Thanks for your answers

{-# LANGUAGE GeneralizedNewtypeDeriving #-}
module Minitel.Type.MNatural (MNat, mnat, fromMNat) where

-- | The MNat type. The constructor is hidden.
newtype MNat = MakeMNat Int deriving (Real, Eq, Ord, Show)

-- | MNat is a bounded type
instance Bounded MNat where
    minBound = MakeMNat 0
    maxBound = MakeMNat 127

-- | Converts an Int into an MNat
mnat :: Int -> MNat
mnat x | loLimit <= x && x <= hiLimit = MakeMNat x
       | otherwise = error "Number out of bounds"
       where loLimit = fromIntegral (minBound :: MNat)
             hiLimit = fromIntegral (maxBound :: MNat)

-- | Converts an MNat into an Int
fromMNat :: MNat -> Int
fromMNat (MakeMNat i) = i

-- | Converts an Int binary function returning Int to a MNat binary function
--   returning an MNat
mfnat :: (Int -> Int) -> (MNat -> MNat)
mfnat f = mnat . f . fromMNat

mfnat2 :: (Int -> Int -> Int) -> (MNat -> MNat -> MNat)
mfnat2 f x y = mnat $ f (fromMNat x) (fromMNat y)

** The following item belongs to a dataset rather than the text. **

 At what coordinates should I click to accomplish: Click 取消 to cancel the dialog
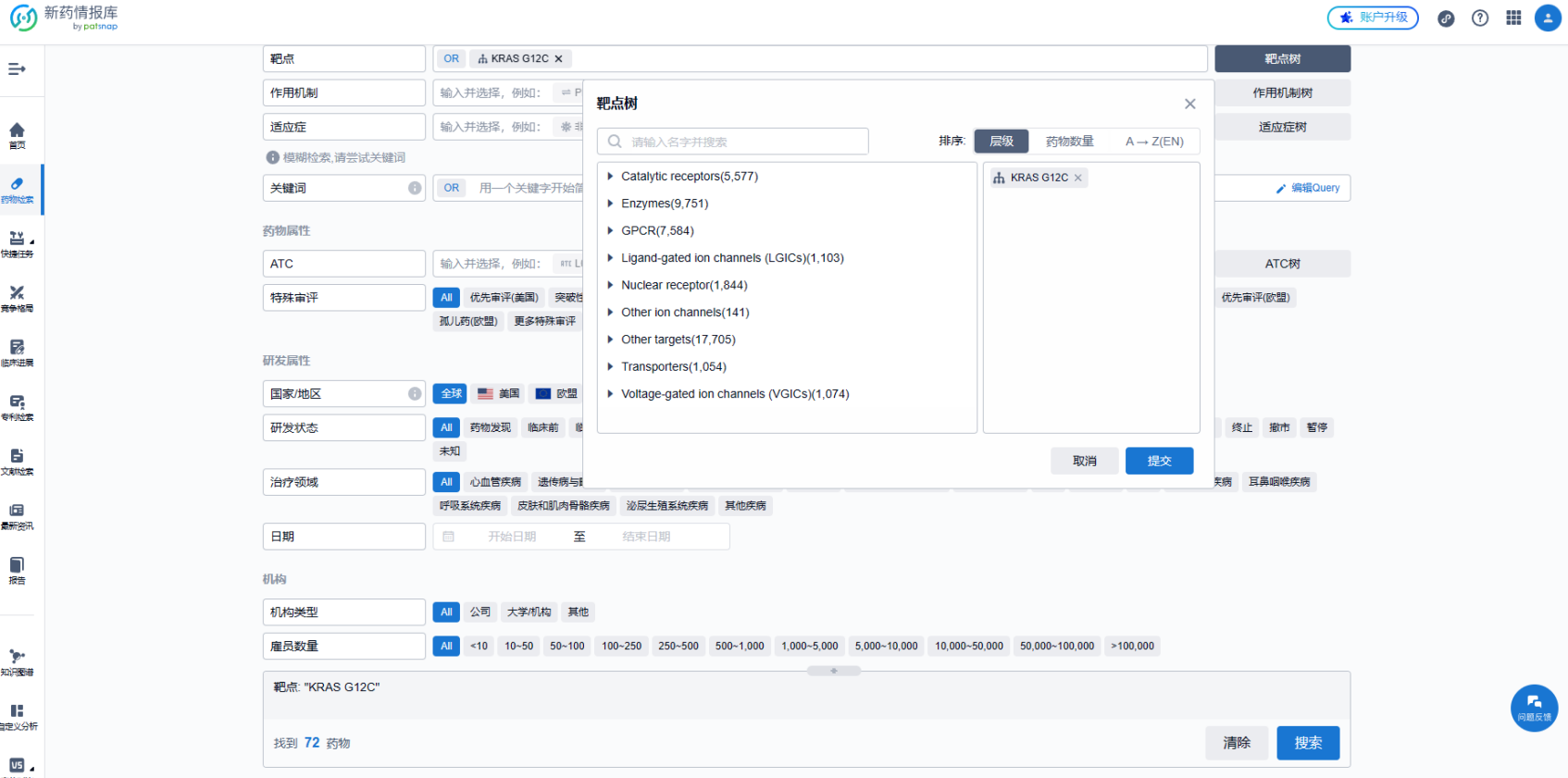(x=1084, y=461)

-- | You can do additions, substractions and multiplication with MNat
instance Num MNat where
    fromInteger = mnat . fromIntegral
    (+)         = mfnat2 (+)
    (-)         = mfnat2 (-)
    (*)         = mfnat2 (*)
    abs         = mfnat abs
    signum      = mfnat signum

-- | Allows to use toInteger with MNat
instance Integral MNat where
    quotRem x y = (fromInteger $ quot x' y', fromInteger $ rem x' y')
                  where (x', y') = (toInteger x, toInteger y)
    toInteger   = toInteger . fromMNat

-- | Allows to generate lists
instance Enum MNat where
    toEnum      = mnat
    fromEnum    = fromMNat

Note:

  • performance is not a matter here
Chela answered 3/11, 2014 at 20:54 Comment(0)
H
7

You can do it in GHC 7.8 using type-level literals:

{-# LANGUAGE DataKinds, PolyKinds, ScopedTypeVariables #-}
module SO26723035 where

import GHC.TypeLits
import Data.Proxy

newtype MNat (n :: Nat) = MakeMNat Int deriving (Eq, Ord, Show)

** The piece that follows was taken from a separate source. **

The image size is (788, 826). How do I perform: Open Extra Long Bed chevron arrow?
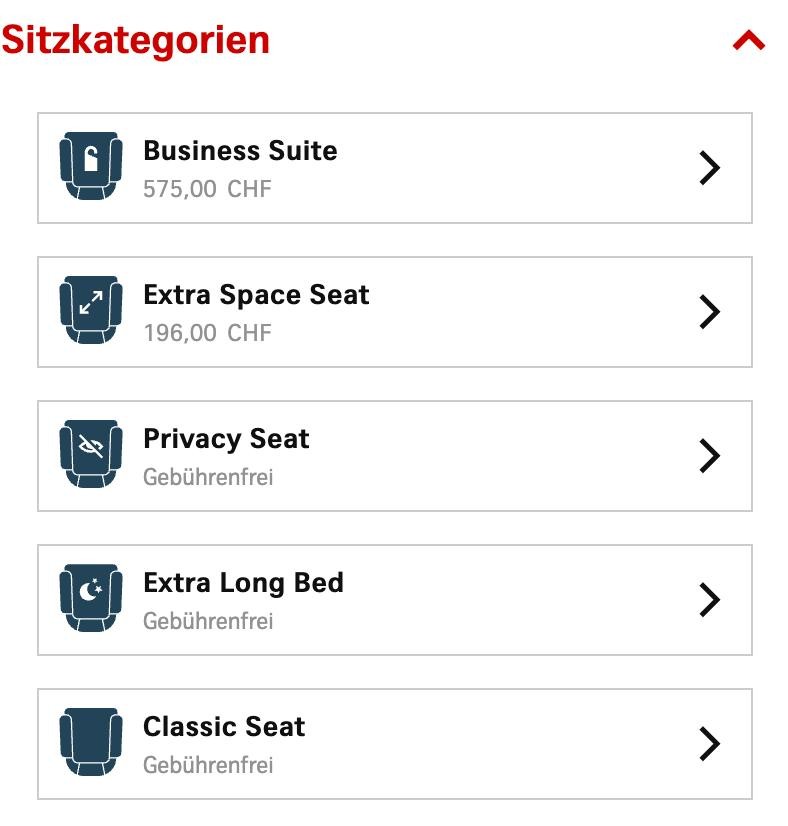coord(709,600)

instance KnownNat n => Bounded (MNat n) where
  minBound = MakeMNat 0
  maxBound = MakeMNat . fromInteger $ natVal (Proxy :: Proxy n)

 

ghci> maxBound :: MNat 5
MakeMNat 5

You can use type synonyms to fix individual types. The rest of your code compiles fine with this polymorphic MNat with mechanical changes. You have to add the KnownNat context everywhere and use ScopedTypeVariables in mnat.